O campeonato contava apenas com oito equipas: os melhores dos quatro campeonatos regionais mais competitivos, Lisboa (4), Porto (2), Coimbra e Setúbal. O Sporting garantiu o primeiro posto com 23 pontos saídos de 11 vitórias, um empate e duas derrotas, três ponto de avanço sobre o segundo, o FC Porto, e quatro sobre o terceiro, o Belenenses. Curiosamente, as duas derrotas foram até bastante dolorosas: 1-2 em casa, frente ao Benfica e 1-5 nas Salésias, face ao Belenenses. Mas os campeonatos são mesmo assim, provas de regularidade que admitem uma escorregadela aqui e ali.
Claramente melhores
Basta passar os olhos pelos os restantes resultados do Sporting nesse campeonato para não restarem dúvidas de que os leões foram claramente melhores do que todos os seus adversários. Em casa, só o percalço com o Benfica, estragou uma correnteza de excelentes exibições: FC Porto (5-1), Belenenses (3-1), Académica (7-1), Barreirense (2-0), Unidos de Lisboa (4-2) e Boavista (9-0). Fora, tirando a derrota dasSalésias e um empate no Porto, no Estádio do Lima, face ao FC Porto (2-2), outra série de vitórias consistente: Benfica (4-2), Académica de Coimbra (5-3), Barreirense (3-0), Unidos de Lisboa (7-3) e Boavista (5-1).

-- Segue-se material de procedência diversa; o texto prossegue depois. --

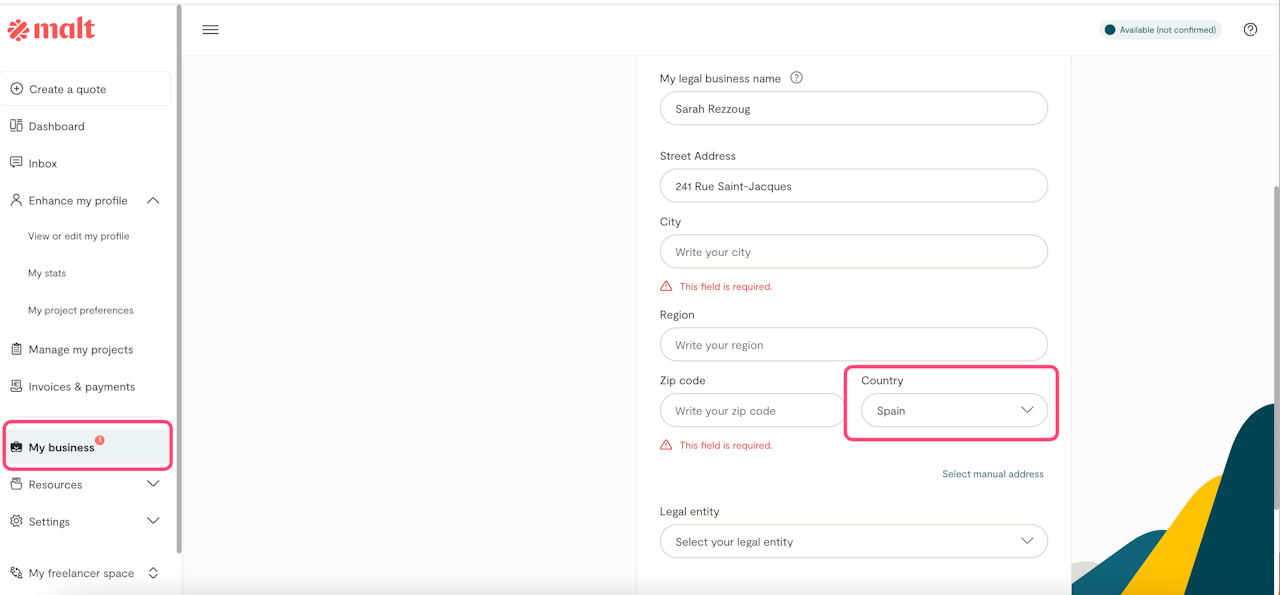
Task: Go to Inbox in sidebar
Action: (42, 163)
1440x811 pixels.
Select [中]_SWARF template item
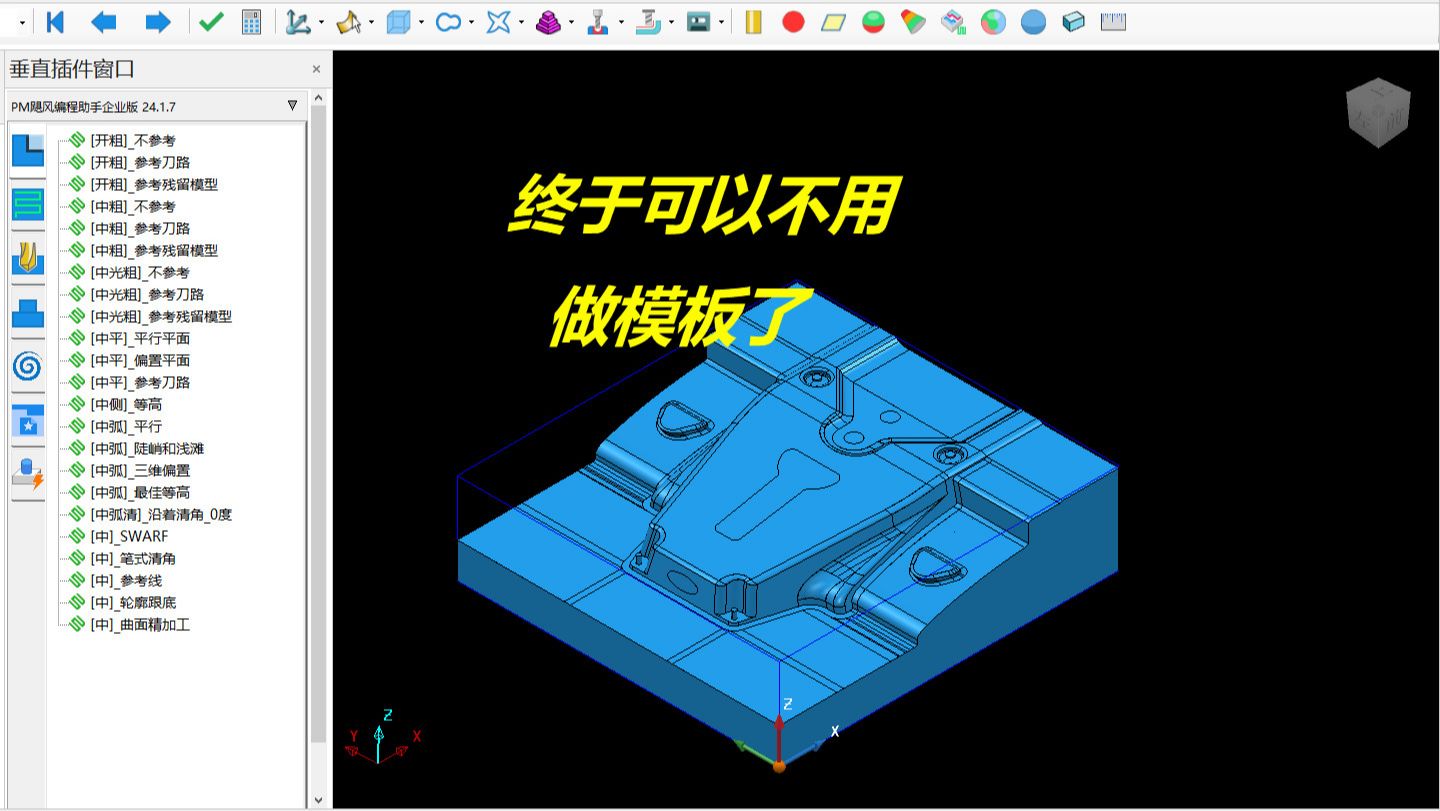click(128, 536)
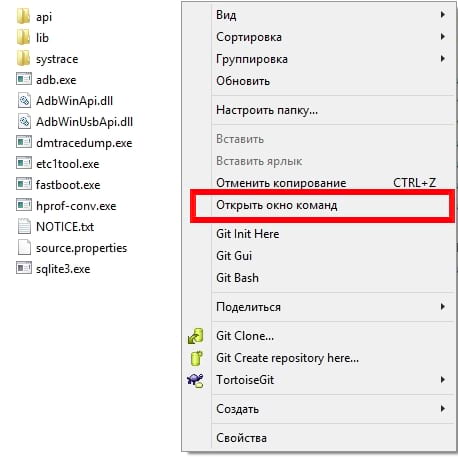Select the sqlite3.exe file icon

tap(24, 268)

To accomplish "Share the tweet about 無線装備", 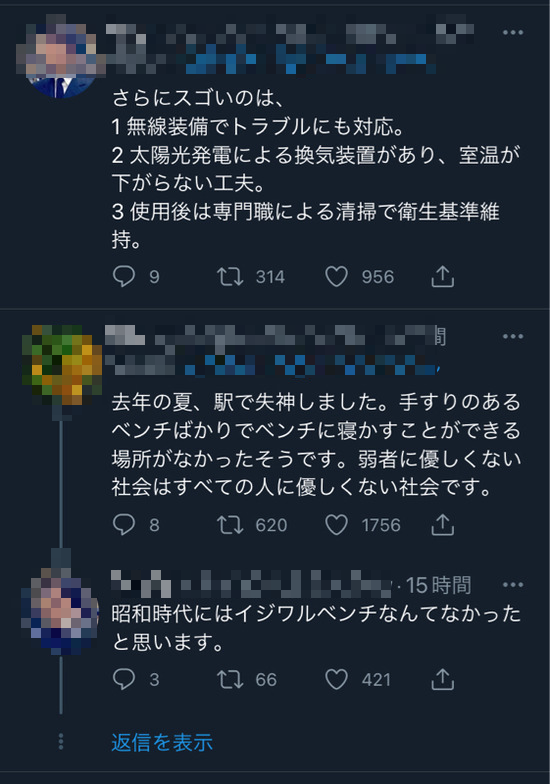I will (442, 276).
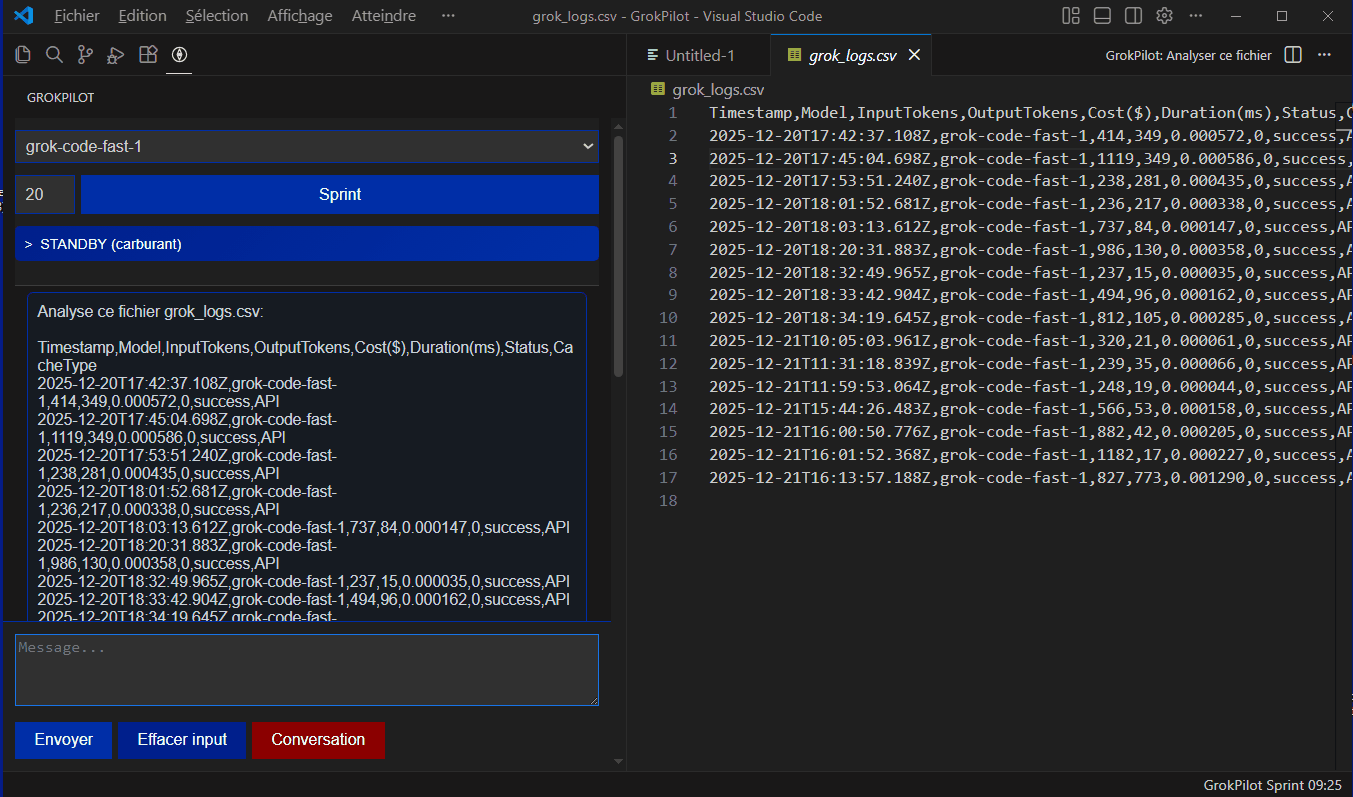The width and height of the screenshot is (1353, 797).
Task: Open the Source Control icon
Action: pos(87,54)
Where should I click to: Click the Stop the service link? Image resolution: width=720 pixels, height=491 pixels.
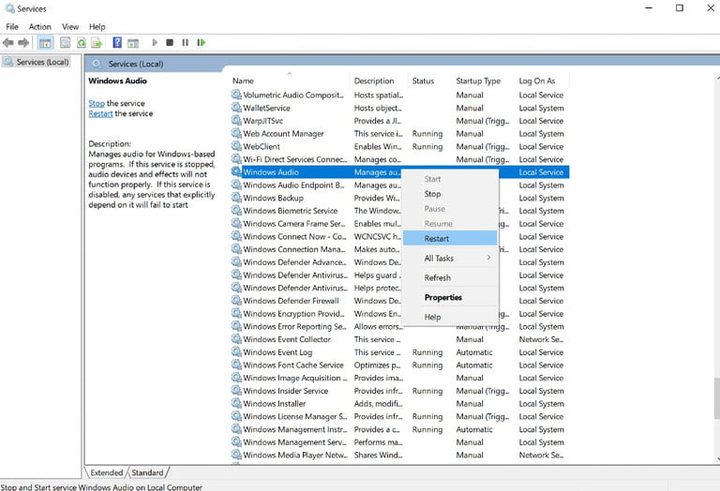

Portanto, na penúltima jornada, somando 21 pontos contra os 17 do FC Porto, a festa pôde sair à rua. Tavares da Silva, um dos grandes mestres do jornalismo, criador da célebre expressão dos Cinco Violinos aplicada à linha avançada do Sporting que ainda estava por nascer, analisava o novo campeão nacional no seu estilo direto: «Em catorze desafios, o Sporting foi realmente o melhor e mais regular. ‘Time’ robusto, aceitável na defesa, fraco na linha média mas excelente na célula da frente, a circunstância de possuir alguns suplentes de mérito, quase iguais aos efetivos, permitiu-lhe atravessar a prova sem grandes prejuízos no arranjo a apresentar em campo. Ficou provado, mais uma vez, que uma prova como esta não pode ser disputada apenas por 11 jogadores de cada equipa. O material da reserva desempenha função de grande valor. Em mais de três meses – não pode deixar de ser – há doenças, acidentes, punições. E os jogadores devem ter a preparação suficiente para esforços tão prolongados. Aquilo que pode chamar-se o ‘fundo’ da equipa». E concluía de forma literal: «Quanto ao vencedor, porém, tudo deve estar de acordo. Que maior elogio pode ambicionar aquele que triunfou?».
Com o fim do campeonato em março, sobrava depois tempo para fechar a época com a disputa da Taça de Portugal que se desenrolava de enfiada, sem intervalos. Também nessa prova, o Sporting demonstrou ser a melhor equipa do país. Os resultados estão aí para o confirmarem: Seixal (3-1 e 4-1), V. Guimarães (12-0 e 4-2), Unidos de Lisboa (8-1 e 3-1). A final, no Stadium do Lumiar, foi frente ao Belenenses – 4-1, três golos de João Cruz e um de Peyroteo contra um de Gilberto Vicente. Ficou como uma espécie de vingança pela surpreendente goleada das Salésias.